■ **Texto para leitura**:
-*-*-

O “xerife” parece interessado em ter em mãos os quatro inquéritos que alvejam Bolsonaro para só então decidir como levar o ex-presidente ao banco dos réus. Em Brasília, circulou algumas vezes que Gonet gostaria de unir tudo em uma única acusação, hipótese que o ex-ministro da Justiça Eugênio Aragão, subprocurador-geral aposentado, vê como “espetáculo” desnecessário da Procuradoria e “tecnicamente um erro”.

-*-*-

■ **Exercícios**:
A) No texto sobre os inquéritos contra Bolsonaro, como Eugênio Aragão avalia a hipótese de Gonet unir tudo em uma única acusação?
B) Dê continuidade ao texto sobre os inquéritos contra Bolsonaro a partir da última frase apresentada.
Os dados a seguir não têm relação com o texto sobre os inquéritos contra Bolsonaro.

■ **Dados registrados**:

-*-*-

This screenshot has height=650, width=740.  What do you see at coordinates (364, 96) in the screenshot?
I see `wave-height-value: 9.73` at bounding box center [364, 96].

-*-*-

■ **Respostas do exercício**:
A) Ele a vê como um "espetáculo" desnecessário da Procuradoria e "tecnicamente um erro".

B)
O ex-capitão deposita esperança em uma hipotética “intervenção” de Trump a seu favor

O caso da tentativa de golpe é aquele em que, tudo indica, Gonet se sente mais à vontade. Ele era representante da Procuradoria no Tribunal Superior Eleitoral quando do processo contra Bolsonaro por abuso de poder político e uso indevido dos meios de comunicação, caracterizados naquela reunião com embaixadores estrangeiros no Palácio da Alvorada, às vésperas da campanha de 2022. Aos diplomatas, Bolsonaro deu a entender que o pleito seria roubado para Lula pelo TSE. Em julho de 2023, por causa da reunião, foi condenado a oito anos de inelegibilidade. Gonet disse no julgamento: “O chamado à desconfiança nas eleições (…) provocou reações de desabrida e descomedida desconfiança de parcela da população sobre a legitimidade dos resultados nas urnas”. Mais: os atos pró-Bolsonaro na porta de quartéis e em rodovias derivaram do “chamado à desconfiança” e “estão ainda presentes e nítidas as imagens do dia 8 de janeiro último de destruição e de acinte aos poderes constituídos”.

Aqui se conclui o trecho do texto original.